START

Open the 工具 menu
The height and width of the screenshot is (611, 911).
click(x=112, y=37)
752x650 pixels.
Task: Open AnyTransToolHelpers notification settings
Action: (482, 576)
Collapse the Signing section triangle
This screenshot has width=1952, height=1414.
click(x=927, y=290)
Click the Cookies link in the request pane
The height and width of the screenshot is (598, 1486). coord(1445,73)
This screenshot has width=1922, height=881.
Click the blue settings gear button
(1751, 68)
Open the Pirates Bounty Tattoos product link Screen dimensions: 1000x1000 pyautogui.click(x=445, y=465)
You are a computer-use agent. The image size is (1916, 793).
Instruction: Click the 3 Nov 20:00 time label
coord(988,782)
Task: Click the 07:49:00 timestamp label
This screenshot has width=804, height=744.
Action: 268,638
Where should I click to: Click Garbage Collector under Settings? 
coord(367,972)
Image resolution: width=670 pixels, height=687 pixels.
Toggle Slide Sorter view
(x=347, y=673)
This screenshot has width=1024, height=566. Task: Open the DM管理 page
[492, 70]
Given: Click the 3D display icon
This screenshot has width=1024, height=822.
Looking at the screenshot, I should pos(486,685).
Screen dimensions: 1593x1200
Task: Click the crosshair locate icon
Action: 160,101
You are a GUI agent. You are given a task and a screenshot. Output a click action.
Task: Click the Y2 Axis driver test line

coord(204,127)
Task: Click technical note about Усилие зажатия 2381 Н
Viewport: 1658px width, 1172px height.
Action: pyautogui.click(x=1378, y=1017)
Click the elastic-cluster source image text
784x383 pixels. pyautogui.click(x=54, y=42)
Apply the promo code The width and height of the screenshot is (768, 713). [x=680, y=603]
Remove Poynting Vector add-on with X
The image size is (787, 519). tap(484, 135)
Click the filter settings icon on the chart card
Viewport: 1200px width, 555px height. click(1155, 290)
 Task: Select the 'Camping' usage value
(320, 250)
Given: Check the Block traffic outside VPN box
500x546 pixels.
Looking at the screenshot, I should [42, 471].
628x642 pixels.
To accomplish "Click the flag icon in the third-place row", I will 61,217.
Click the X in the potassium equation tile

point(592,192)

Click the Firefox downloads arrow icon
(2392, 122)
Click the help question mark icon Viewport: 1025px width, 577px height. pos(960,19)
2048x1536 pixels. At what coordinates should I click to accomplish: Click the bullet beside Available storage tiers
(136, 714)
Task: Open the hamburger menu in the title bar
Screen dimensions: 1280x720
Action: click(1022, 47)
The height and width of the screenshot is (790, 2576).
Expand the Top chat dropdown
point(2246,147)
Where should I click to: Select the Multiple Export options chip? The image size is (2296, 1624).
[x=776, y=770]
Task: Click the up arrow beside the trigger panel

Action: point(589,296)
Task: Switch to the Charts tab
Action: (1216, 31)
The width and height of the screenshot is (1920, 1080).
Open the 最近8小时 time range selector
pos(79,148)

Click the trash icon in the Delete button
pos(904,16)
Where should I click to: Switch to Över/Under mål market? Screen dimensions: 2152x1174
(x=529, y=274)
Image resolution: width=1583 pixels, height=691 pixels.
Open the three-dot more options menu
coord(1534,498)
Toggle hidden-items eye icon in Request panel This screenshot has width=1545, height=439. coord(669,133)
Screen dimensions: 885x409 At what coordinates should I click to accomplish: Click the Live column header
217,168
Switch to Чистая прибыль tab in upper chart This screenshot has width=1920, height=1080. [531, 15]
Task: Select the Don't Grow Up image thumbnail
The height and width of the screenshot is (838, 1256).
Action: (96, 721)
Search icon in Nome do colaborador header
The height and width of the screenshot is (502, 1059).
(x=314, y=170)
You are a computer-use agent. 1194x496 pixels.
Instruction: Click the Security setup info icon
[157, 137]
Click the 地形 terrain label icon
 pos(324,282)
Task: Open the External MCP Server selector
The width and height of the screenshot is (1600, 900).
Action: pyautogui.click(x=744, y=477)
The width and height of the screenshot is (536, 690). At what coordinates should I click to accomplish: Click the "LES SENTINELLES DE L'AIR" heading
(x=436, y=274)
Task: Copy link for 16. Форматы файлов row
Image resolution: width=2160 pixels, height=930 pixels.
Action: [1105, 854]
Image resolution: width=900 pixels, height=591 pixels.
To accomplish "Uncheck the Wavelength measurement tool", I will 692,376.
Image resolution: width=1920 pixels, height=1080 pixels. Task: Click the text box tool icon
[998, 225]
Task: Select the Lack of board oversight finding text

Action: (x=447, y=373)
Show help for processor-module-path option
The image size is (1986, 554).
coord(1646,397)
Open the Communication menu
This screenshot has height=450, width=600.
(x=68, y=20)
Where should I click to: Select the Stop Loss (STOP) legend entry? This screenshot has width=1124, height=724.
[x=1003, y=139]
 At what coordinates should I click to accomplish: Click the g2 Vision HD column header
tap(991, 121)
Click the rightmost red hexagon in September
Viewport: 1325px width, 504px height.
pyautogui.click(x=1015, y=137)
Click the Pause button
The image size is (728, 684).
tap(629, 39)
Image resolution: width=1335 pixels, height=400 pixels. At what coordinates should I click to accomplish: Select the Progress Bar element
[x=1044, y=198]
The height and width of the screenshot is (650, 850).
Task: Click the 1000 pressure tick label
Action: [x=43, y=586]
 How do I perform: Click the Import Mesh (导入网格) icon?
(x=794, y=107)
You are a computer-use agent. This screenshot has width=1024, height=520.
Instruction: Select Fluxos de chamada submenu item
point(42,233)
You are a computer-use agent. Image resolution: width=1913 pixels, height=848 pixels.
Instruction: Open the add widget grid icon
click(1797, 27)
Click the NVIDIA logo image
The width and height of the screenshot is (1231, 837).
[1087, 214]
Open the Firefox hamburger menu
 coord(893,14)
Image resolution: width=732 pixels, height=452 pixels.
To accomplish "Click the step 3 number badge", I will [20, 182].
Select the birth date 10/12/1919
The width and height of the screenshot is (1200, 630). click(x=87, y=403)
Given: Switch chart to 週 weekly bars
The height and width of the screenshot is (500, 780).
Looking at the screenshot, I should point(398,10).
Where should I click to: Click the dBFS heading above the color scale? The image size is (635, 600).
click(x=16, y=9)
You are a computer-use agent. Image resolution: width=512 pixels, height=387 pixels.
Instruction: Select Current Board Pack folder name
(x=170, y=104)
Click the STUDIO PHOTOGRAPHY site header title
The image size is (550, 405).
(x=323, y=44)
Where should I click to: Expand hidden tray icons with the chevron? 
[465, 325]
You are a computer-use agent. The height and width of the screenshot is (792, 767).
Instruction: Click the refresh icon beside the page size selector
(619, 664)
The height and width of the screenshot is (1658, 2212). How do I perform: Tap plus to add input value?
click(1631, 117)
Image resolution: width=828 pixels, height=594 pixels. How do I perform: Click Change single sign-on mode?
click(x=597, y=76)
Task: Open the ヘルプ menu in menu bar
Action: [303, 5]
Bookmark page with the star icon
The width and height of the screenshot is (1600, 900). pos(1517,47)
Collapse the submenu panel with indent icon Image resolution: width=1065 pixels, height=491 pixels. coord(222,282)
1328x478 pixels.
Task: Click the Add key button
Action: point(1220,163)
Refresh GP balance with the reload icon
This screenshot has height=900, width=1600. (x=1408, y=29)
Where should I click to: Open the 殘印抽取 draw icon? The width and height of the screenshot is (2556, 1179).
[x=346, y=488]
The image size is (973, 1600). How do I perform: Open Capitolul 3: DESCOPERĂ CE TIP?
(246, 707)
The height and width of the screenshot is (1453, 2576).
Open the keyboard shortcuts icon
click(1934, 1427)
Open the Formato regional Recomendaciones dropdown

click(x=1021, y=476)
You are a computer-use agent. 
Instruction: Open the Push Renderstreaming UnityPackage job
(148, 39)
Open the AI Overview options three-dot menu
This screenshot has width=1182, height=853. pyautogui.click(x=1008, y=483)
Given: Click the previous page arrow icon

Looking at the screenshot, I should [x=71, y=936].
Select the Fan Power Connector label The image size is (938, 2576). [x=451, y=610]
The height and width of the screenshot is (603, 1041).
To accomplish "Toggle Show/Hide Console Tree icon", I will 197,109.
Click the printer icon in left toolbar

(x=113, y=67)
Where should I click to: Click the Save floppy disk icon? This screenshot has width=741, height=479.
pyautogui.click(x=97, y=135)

END

STATED EXERCISE:
Reproduce the stretch of the listing from the line containing "Click the filter" through the line containing "Looking at the screenshot, I should [42, 471].", swapping "VPN" for "proxy" and leaving everything else unchanged.

EXERCISE RESPONSE:
Click the filter settings icon on the chart card
Viewport: 1200px width, 555px height. click(1155, 290)
 Task: Select the 'Camping' usage value
(320, 250)
Given: Check the Block traffic outside proxy box
500x546 pixels.
Looking at the screenshot, I should [42, 471].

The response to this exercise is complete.